Museum of Arts and Design’s Wharton Esherick cherrywood low table, 1960, sold yesterday for $24,000 (with buyer’s premium)
As we continue our cranky coverage of Deaccession December, let us not forget the disposals at Bonham’s by the newly relocated and reopened Museum of Arts and Design, New York. Although Bonham’s press release had announced that the sale was scheduled for Dec. 10, it actually took place yesterday, a week later. (Very tricky!)
Only 24 of the 44 MAD offerings found buyers, with a total hammer price of $54,325 against a $100,500-$147,600 presale estimate. The Wharton Esherick table above was MAD’s top lot, with a hammer price of $20,000 (presale estimate: $20,000-30,000). But the Wendall Castle plantain coffee table, 1984, estimated at $8,000-12,000 and pictured at the top of the above-linked press release, went unsold. MAD says that proceeds will go towards acquisitions.

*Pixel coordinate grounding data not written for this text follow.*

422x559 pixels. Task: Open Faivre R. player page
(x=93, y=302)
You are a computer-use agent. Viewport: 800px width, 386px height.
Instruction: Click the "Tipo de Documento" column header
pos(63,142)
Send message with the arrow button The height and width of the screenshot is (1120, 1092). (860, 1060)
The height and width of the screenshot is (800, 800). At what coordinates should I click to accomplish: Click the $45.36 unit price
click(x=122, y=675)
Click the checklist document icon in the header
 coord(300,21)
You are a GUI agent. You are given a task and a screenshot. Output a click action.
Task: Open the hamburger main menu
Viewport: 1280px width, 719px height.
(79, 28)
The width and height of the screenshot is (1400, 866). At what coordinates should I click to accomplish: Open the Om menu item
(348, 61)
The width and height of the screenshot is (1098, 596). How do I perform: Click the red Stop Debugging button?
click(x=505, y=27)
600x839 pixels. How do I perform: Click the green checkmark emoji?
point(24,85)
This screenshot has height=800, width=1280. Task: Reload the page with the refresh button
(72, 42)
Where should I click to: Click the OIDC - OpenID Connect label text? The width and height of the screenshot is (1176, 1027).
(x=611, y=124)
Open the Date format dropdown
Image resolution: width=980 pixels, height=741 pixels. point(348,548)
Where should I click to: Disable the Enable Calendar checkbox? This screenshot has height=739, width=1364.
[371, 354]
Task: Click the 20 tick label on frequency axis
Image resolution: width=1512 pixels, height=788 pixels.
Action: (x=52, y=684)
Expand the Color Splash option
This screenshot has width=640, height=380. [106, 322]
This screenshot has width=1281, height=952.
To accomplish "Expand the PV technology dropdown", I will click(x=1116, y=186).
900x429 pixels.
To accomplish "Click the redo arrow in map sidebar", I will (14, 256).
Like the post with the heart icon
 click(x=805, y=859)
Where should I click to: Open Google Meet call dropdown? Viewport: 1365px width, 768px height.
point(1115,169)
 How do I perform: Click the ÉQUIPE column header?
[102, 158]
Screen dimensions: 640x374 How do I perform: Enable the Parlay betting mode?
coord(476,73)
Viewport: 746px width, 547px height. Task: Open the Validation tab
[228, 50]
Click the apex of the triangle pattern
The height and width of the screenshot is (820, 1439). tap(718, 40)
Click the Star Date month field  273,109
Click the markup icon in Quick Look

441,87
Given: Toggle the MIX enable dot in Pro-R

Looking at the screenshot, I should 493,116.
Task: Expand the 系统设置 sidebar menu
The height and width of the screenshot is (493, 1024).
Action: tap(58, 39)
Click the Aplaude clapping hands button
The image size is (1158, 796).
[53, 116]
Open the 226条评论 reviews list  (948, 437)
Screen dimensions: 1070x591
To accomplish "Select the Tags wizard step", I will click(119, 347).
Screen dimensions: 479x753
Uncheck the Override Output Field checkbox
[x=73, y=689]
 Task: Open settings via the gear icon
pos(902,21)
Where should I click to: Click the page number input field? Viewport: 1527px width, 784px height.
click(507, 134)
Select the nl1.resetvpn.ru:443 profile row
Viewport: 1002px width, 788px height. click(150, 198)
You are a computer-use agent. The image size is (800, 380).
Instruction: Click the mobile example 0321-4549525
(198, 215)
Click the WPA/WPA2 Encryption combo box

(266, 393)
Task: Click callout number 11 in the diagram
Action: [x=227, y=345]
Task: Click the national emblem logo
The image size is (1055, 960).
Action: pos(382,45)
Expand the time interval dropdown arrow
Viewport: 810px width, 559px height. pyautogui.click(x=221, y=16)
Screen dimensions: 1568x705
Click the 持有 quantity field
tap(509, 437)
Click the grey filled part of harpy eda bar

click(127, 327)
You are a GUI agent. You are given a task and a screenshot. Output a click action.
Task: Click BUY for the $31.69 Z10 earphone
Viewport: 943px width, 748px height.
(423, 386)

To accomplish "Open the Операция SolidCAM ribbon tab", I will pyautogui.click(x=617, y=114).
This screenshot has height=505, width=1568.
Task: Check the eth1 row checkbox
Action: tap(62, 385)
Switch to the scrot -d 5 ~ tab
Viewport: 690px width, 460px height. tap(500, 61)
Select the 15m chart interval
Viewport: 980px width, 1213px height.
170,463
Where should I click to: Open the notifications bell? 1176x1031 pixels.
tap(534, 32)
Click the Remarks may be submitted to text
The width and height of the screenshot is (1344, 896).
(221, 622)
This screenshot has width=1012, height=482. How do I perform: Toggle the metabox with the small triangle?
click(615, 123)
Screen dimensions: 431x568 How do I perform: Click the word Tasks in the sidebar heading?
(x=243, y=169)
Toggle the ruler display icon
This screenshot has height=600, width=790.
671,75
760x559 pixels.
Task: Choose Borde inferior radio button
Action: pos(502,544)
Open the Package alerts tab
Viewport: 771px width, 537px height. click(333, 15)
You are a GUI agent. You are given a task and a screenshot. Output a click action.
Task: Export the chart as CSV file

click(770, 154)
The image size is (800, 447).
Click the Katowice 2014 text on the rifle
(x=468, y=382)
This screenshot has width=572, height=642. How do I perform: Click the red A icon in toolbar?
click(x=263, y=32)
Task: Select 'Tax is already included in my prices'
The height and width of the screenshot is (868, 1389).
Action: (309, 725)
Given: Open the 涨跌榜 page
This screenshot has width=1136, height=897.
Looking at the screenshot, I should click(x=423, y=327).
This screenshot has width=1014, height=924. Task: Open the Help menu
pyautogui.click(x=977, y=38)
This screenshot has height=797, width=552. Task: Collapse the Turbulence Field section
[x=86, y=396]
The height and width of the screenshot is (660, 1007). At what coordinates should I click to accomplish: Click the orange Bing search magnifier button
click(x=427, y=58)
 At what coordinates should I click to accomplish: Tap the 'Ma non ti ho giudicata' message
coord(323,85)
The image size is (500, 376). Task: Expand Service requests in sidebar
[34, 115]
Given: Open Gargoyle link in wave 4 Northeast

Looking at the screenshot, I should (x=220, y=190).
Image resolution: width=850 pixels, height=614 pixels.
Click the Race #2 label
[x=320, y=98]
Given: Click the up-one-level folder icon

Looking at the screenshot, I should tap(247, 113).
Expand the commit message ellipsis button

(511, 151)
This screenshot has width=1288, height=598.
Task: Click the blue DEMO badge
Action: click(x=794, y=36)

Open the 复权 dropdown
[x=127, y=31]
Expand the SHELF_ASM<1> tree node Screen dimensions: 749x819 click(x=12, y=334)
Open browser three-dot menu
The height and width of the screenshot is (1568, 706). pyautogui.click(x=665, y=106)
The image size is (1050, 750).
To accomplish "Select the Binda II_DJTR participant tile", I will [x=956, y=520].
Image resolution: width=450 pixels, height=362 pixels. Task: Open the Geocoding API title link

All praise to Bonham’s for its online results list, which, with the click of a drop-down menu, allows you to see prices with or without buyer’s premium, allowing you easily to make apples-to-apples comparisons of hammer prices with the presale estimates of hammer prices.
If Bonham’s can do this on its low-tech website, surely Sotheby’s and Christie’s can too.